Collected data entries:
────────────────
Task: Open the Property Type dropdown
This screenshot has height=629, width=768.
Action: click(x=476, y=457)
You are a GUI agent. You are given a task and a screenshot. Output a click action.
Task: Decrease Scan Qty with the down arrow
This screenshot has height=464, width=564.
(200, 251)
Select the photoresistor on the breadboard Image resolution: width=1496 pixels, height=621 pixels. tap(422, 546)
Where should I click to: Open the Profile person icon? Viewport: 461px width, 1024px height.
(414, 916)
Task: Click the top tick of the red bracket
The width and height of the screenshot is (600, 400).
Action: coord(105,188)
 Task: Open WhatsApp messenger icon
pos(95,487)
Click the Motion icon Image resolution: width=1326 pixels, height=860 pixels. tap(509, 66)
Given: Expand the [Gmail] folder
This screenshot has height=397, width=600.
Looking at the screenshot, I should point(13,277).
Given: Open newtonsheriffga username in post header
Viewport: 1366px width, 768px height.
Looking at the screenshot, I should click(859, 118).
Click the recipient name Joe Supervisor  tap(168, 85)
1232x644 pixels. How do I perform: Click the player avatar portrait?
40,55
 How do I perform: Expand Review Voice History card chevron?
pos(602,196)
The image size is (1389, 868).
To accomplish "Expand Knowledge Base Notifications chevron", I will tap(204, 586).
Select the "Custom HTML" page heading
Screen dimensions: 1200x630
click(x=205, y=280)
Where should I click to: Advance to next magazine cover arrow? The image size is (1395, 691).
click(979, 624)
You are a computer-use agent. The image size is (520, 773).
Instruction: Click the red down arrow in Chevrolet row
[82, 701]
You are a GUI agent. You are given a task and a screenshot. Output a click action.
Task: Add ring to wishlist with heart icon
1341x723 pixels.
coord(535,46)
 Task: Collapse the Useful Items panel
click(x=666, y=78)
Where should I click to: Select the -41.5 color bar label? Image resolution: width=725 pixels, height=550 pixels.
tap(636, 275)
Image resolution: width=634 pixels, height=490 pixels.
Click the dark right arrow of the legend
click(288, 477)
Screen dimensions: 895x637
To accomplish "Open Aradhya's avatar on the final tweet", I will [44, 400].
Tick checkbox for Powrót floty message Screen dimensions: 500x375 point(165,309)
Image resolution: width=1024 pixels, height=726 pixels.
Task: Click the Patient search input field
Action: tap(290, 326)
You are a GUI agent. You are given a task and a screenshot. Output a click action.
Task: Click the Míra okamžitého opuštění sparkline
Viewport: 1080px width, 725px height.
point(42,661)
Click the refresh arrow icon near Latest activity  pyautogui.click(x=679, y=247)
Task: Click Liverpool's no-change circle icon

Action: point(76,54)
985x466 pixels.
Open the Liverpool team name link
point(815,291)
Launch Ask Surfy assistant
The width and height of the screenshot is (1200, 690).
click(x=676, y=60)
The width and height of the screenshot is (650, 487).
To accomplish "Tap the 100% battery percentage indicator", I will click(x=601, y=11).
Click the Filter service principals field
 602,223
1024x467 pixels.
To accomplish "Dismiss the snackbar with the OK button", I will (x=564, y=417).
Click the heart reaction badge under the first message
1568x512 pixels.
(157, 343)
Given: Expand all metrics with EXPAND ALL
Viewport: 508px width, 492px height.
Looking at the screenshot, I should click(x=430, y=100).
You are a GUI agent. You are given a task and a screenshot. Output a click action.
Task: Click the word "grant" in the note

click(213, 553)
────────────────
Each line above with the string "will" should be reported in full.

Exercise output:
To accomplish "Expand Knowledge Base Notifications chevron", I will tap(204, 586).
To accomplish "Open Aradhya's avatar on the final tweet", I will [44, 400].
To accomplish "Tap the 100% battery percentage indicator", I will click(x=601, y=11).
To accomplish "Dismiss the snackbar with the OK button", I will (x=564, y=417).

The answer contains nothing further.